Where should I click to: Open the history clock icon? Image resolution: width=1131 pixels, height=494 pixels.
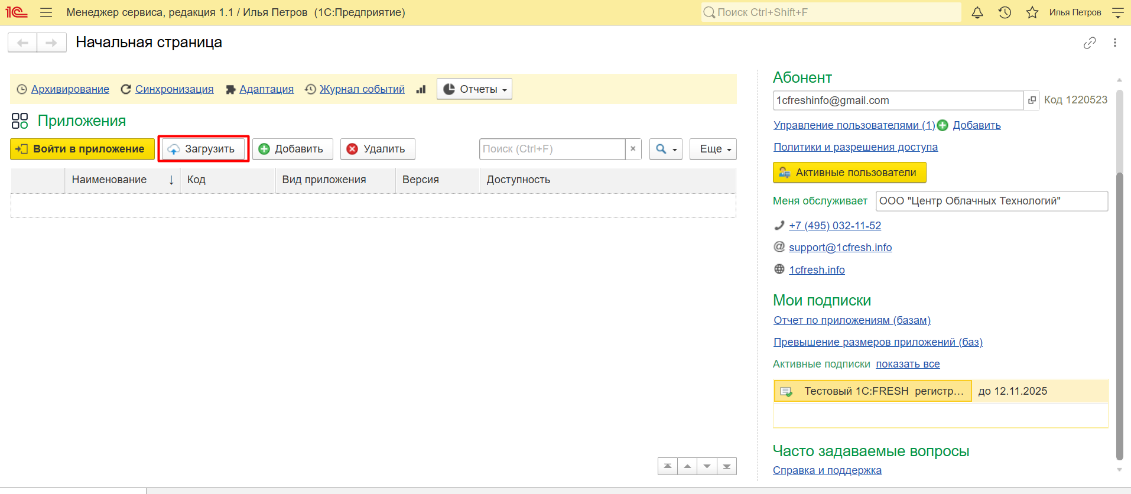click(x=1005, y=12)
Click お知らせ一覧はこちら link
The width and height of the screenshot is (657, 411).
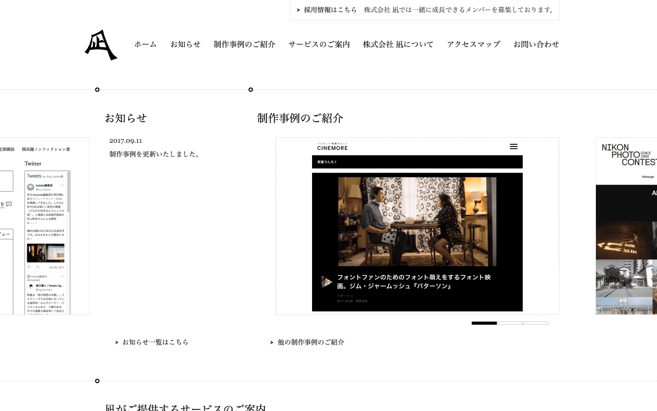pyautogui.click(x=155, y=342)
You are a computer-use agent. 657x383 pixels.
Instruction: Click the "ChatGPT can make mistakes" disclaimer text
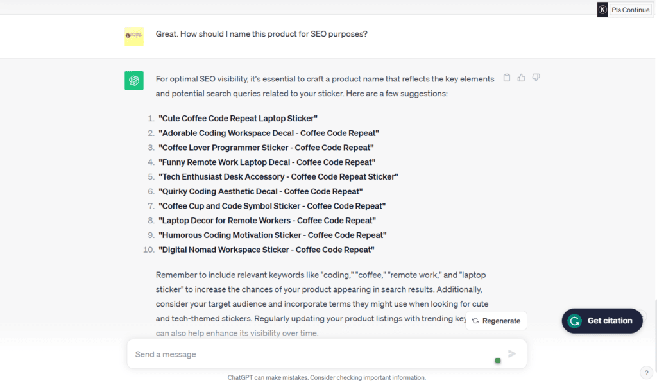(327, 377)
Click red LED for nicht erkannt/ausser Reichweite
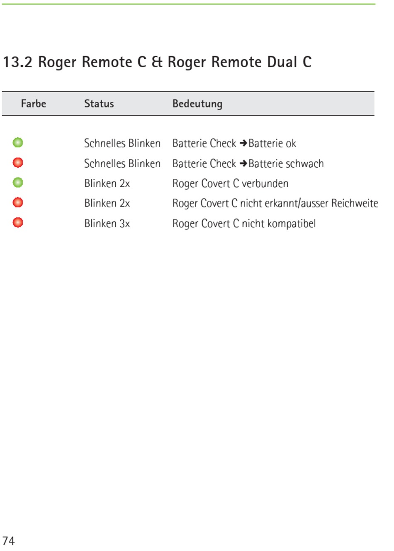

◆ **What to do**
Rewrite the whole listing above as a numbered list with one line per item. Skip blank lines and leave the pictures out.

◆ **Finished answer**
1. Where should I click to: Open the history clock icon? Image resolution: width=1131 pixels, height=494 pixels.
2. click(x=1005, y=12)
3. Click お知らせ一覧はこちら link
4. The width and height of the screenshot is (657, 411).
5. pyautogui.click(x=155, y=342)
6. You are a computer-use agent. 657x383 pixels.
7. Instruction: Click the "ChatGPT can make mistakes" disclaimer text
8. (327, 377)
9. Click red LED for nicht erkannt/ausser Reichweite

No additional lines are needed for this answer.